### Problem to solve
Task for the records below: please retype exactly and only the lines from the first through the one with "664x476 pixels.", with every picture omitted.

+++ Dataset records +++

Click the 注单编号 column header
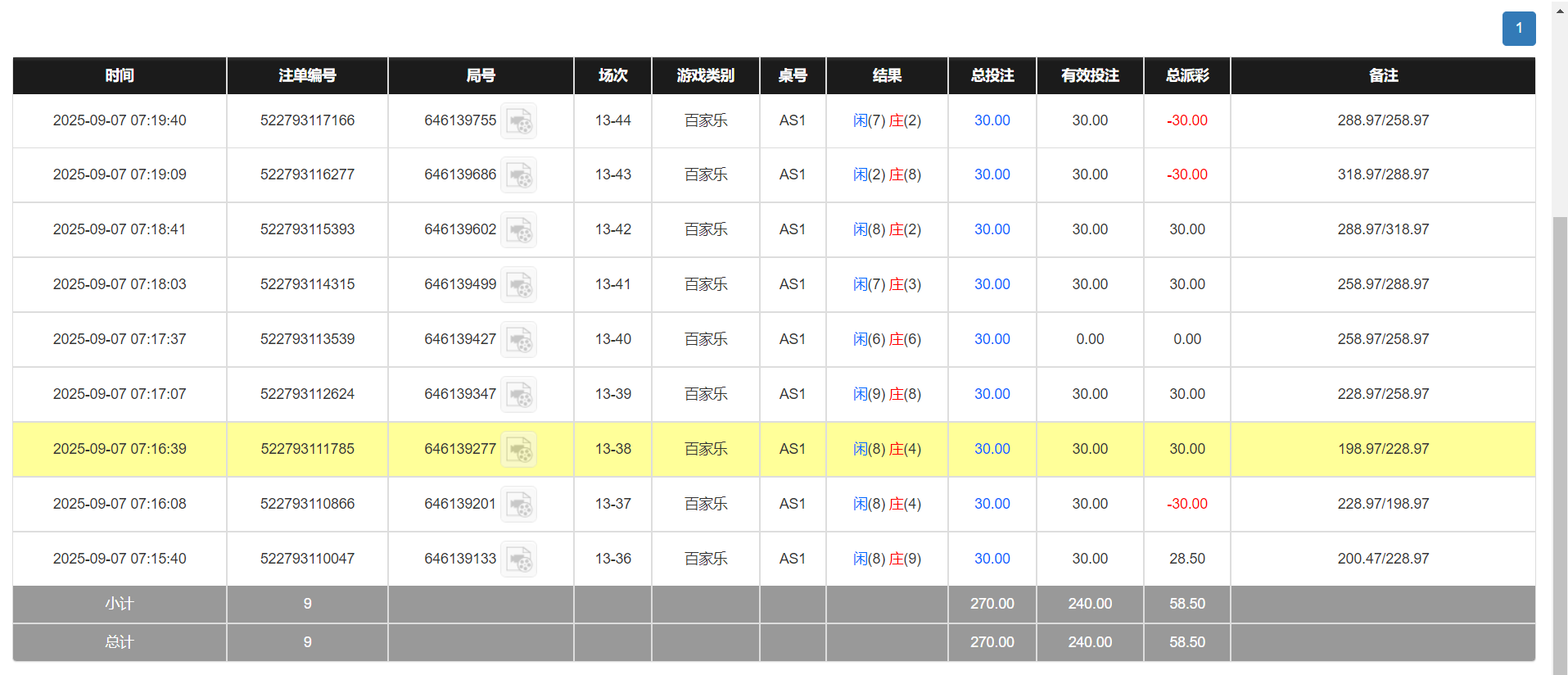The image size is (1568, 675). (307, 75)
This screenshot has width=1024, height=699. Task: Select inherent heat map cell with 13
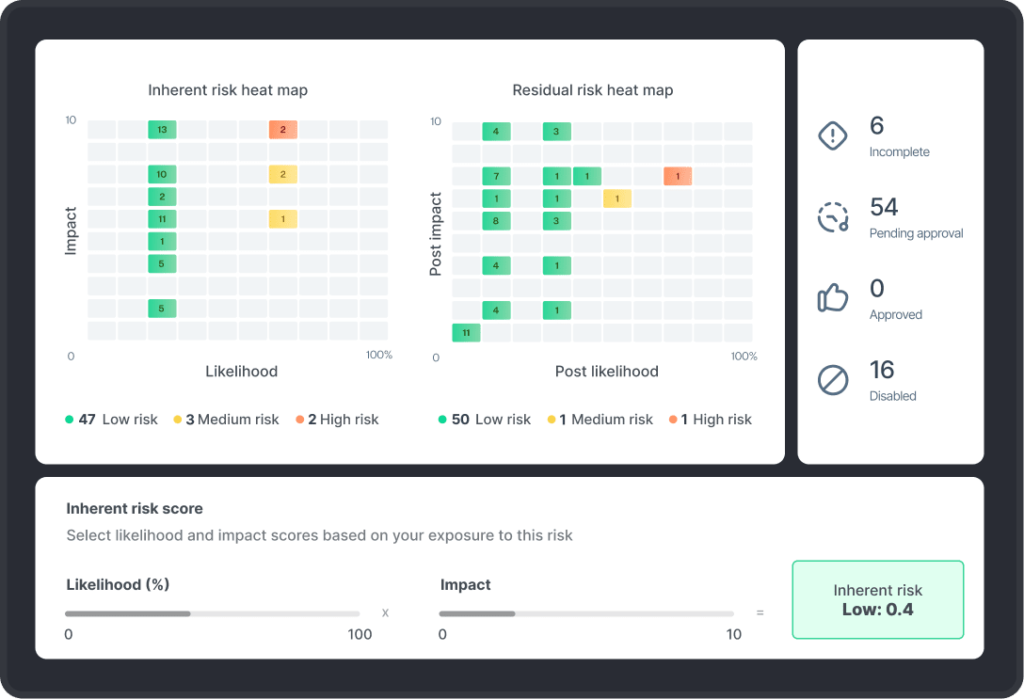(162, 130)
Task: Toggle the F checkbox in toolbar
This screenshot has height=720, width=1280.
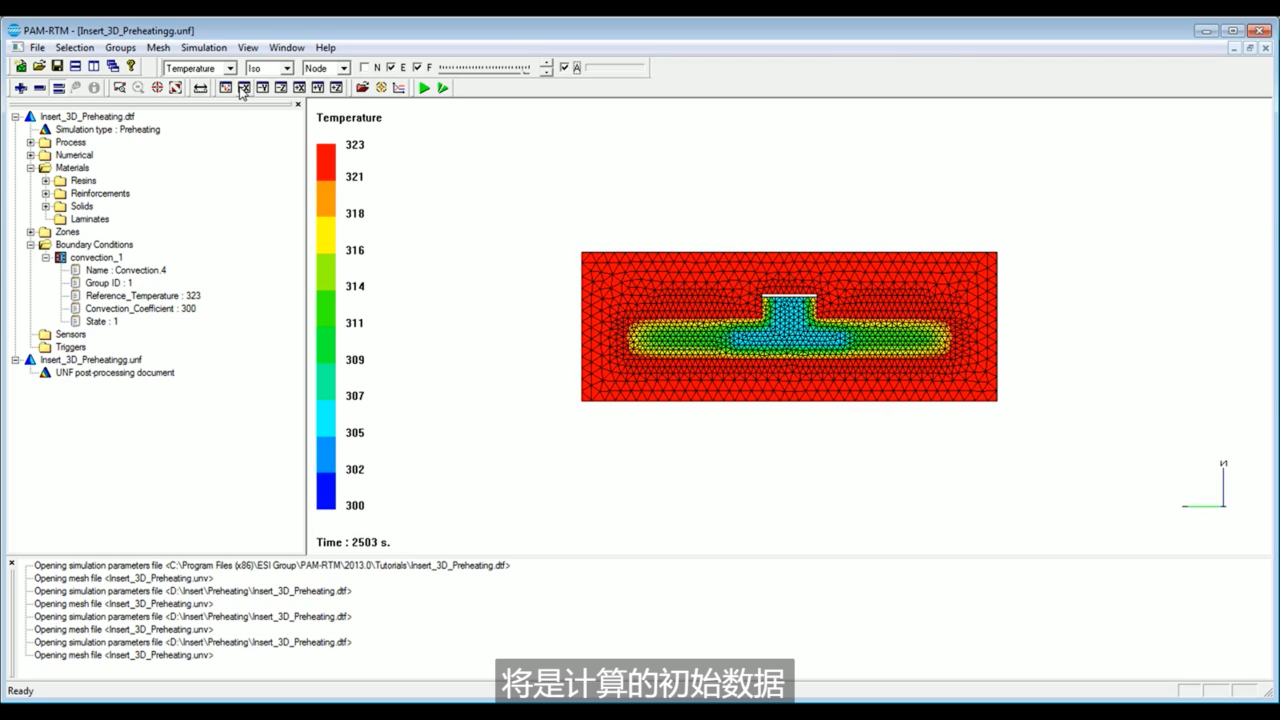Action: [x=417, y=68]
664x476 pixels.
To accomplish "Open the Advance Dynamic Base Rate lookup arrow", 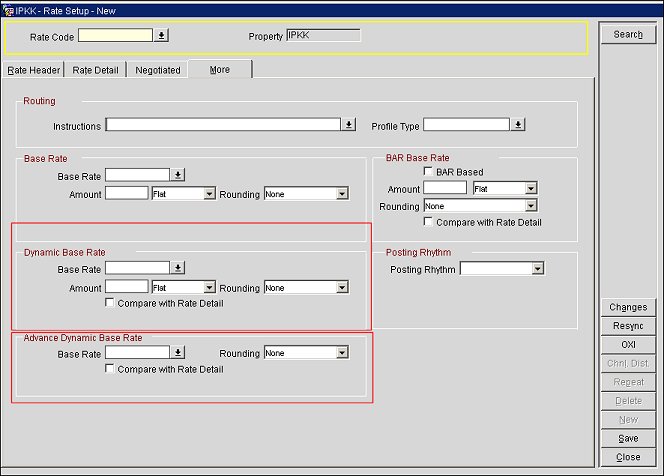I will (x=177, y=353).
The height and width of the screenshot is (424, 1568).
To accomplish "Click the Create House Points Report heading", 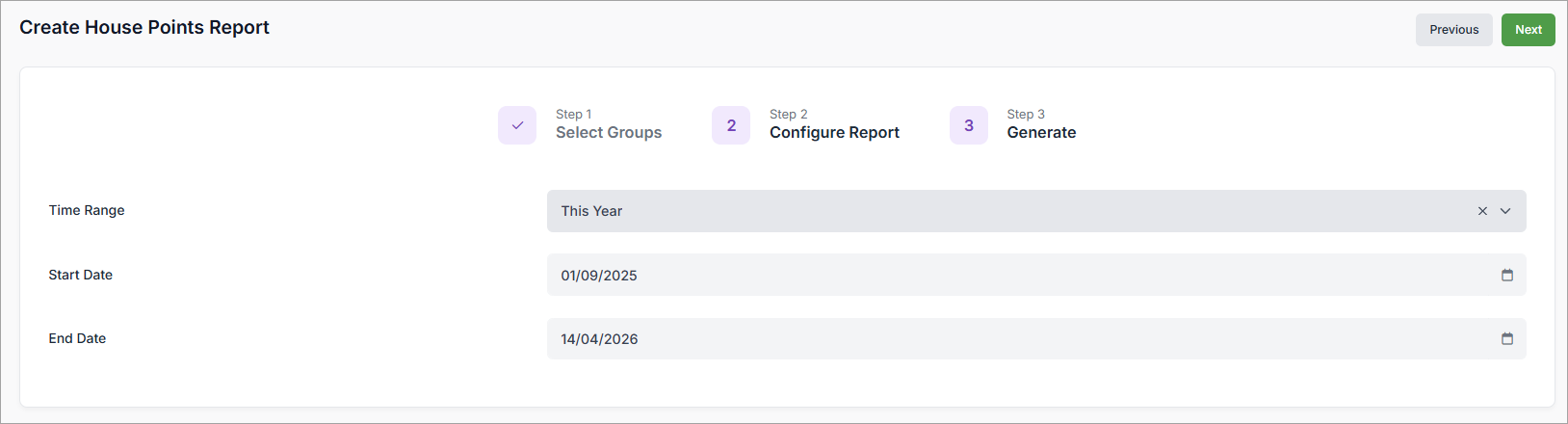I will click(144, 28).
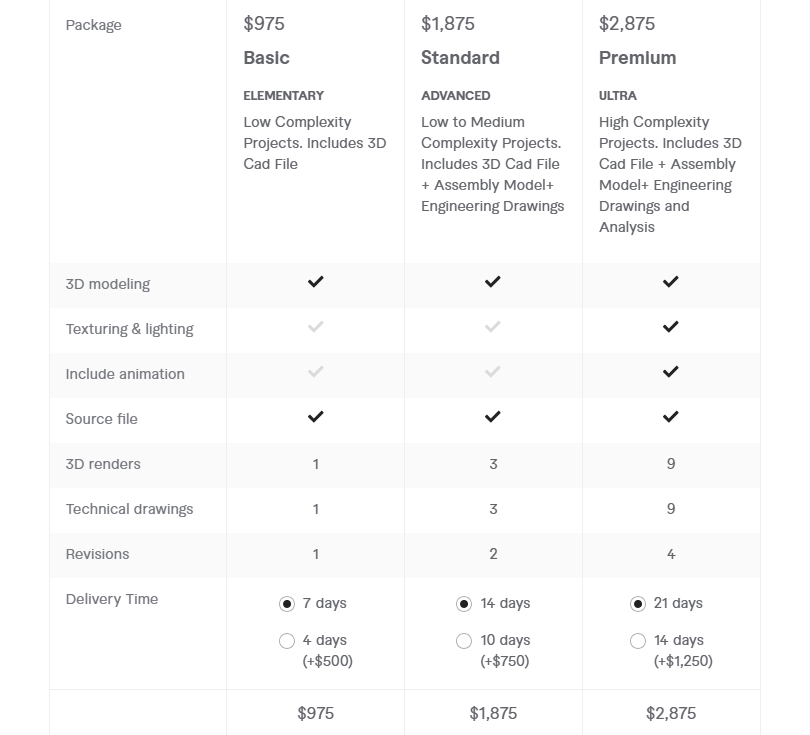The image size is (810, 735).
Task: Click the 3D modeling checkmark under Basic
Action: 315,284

+++

### Reply to the exercise
Click the 注单编号 column header
The image size is (1568, 675). (307, 75)
This screenshot has width=1024, height=699. Task: Select inherent heat map cell with 13
(162, 130)
Task: Toggle the F checkbox in toolbar
This screenshot has height=720, width=1280.
Action: [x=417, y=68]
664x476 pixels.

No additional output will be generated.